The tower on top of he Harem in the Topkapi Palace
Our first stop was the Topkapi Palace. Built by the Ottoman Sultan Mehmed II on the site of the original Byzantine palaces, Topkapi Palace dates from 1459, although it was not completed until 1478. The word "palace", usually conjures up an image of an imposing edifice of considerable size. Topkapi Palace doesn't fit this mould, being rather a collection of smallish buildings scattered over a large area.
The Aya Irini in the grounds of the Topkapi Palace
On entering the palace grounds, the first sight is of the Aya Irini (Hagia Eirene), Church of Divine Peace. A church was established on this site in the sixth century, but was seriously damaged during the Nika Riot in 532. It was rebuilt by the Emperor Justinian in 537, and has remained little changed since then, apart from some repair to earthquake damage in 740. This church was never converted into a mosque in Ottoman times, but was used, first as an armoury, and later to store precious historical artifacts. Today, the building is used as a concert venue for orchestral and choral works.
Elenor and Angela at the entrance to the Harem
After buying our tickets and entering through the Bab-uş Selam (Gate of Salutations), we passed through to the palace's second courtyard, and Angela suggested that we cross directly to the Harem. This was a great idea as there was hardly anyone there. Most people work their way around the square, visiting the buildings in order, so the crowds hadn't reached there yet.
A beautiful mirror, one of a pair in the first room.

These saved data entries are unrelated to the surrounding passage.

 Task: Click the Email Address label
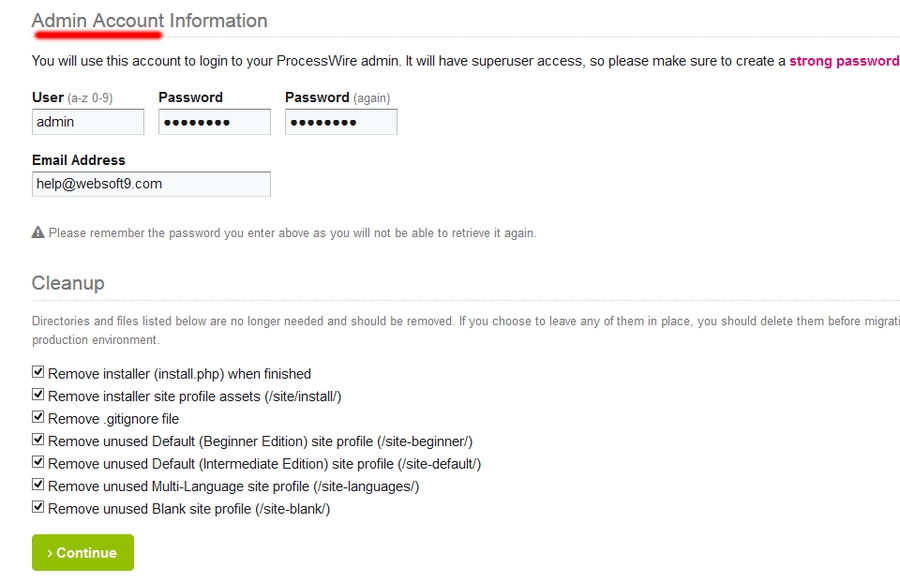click(79, 160)
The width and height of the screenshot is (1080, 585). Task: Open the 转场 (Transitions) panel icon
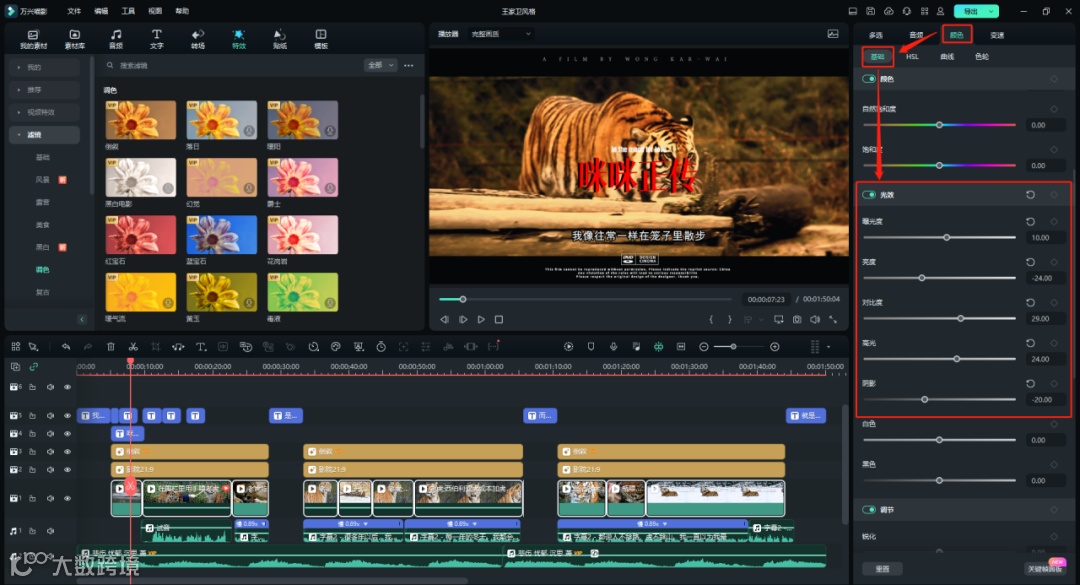[x=198, y=39]
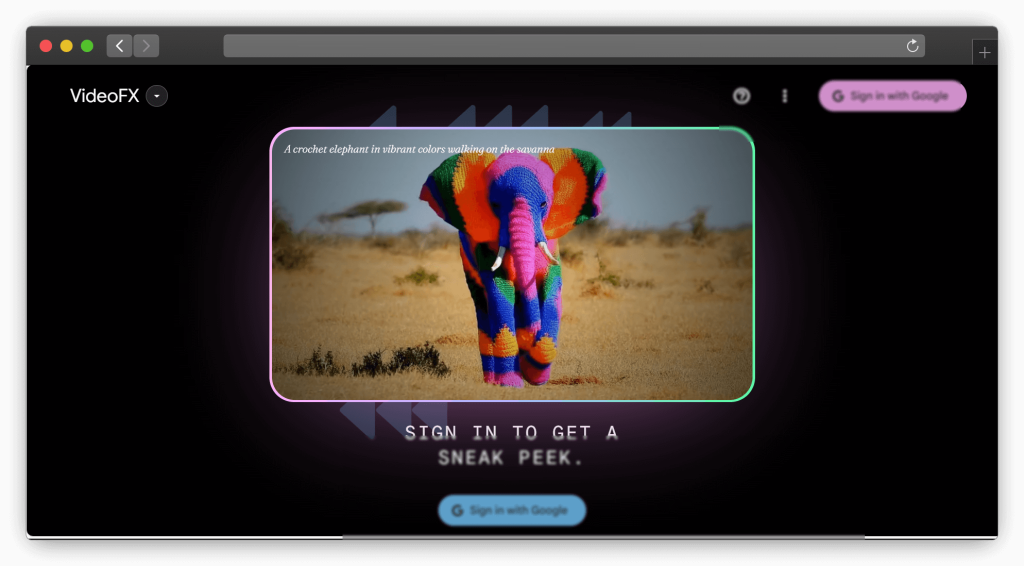Screen dimensions: 1024x566
Task: Click the Google G logo in the pink button
Action: (838, 96)
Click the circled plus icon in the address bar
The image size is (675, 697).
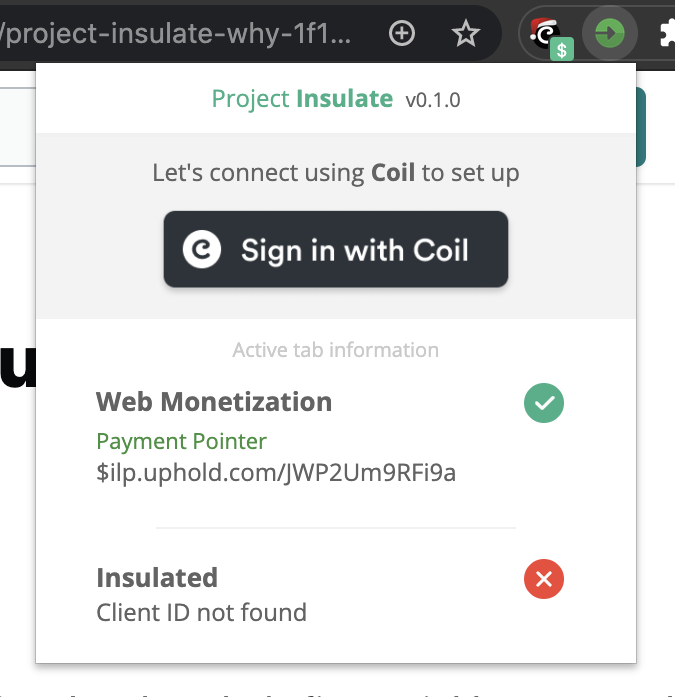(402, 33)
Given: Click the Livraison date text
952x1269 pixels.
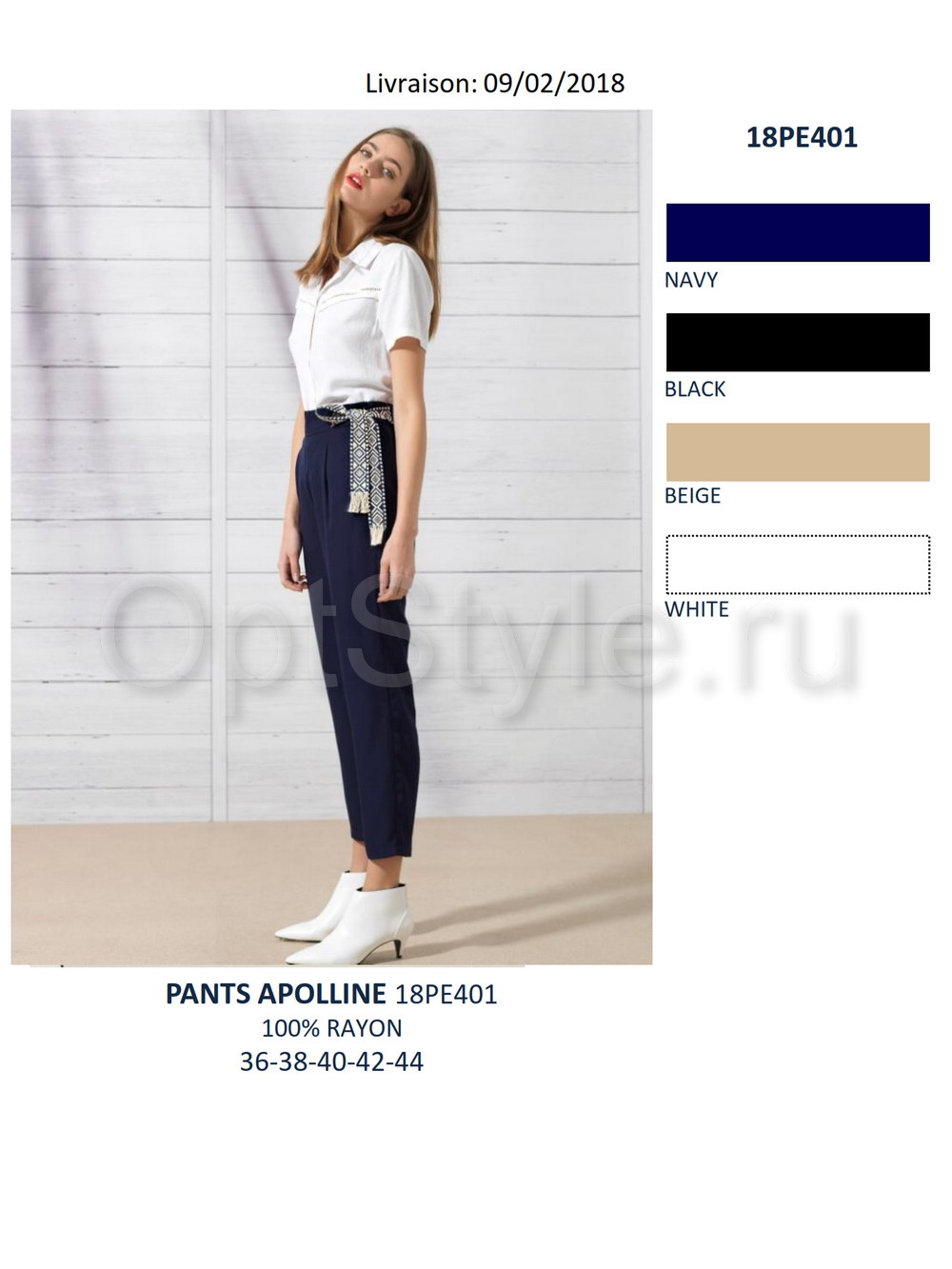Looking at the screenshot, I should (495, 83).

The Courtyard of the Concubines and the Sultan's Consorts
Angela, Elenor and Marianne by the stunning view
After visiting the Harem, we went to the Mecidiye Pavilion to gaze out over the spectacular view of the Golden Horn and the confluence of the Bosphorus and Sea of Marmara. The treasury was next and we marvelled at the extraordinary opulence of its bejewelled artefacts. Unfortunately, no photos are allowed there, so you will just have to go to see for yourselves.
The Basilica Cistern
Reluctantly, we left this amazing testament to a bygone era and headed for the Yerebatan Cistern (also known as the Basilica Cistern). This extraordinary feat of Roman engineering, enlarged to its present dimensions by the Emperor Justinian I in 532, was used to store water for the Great Palace.
We had lunch in the Havuzlu Restaurant in the Grand Bazaar
Our last stop was the Grand Bazaar - an essential experience for any visitor to Istanbul. This was Marianne's last day, so she had shopping to do, as did the rest of us.
We looked at ceramic bowls
...and bought some beautiful scarves.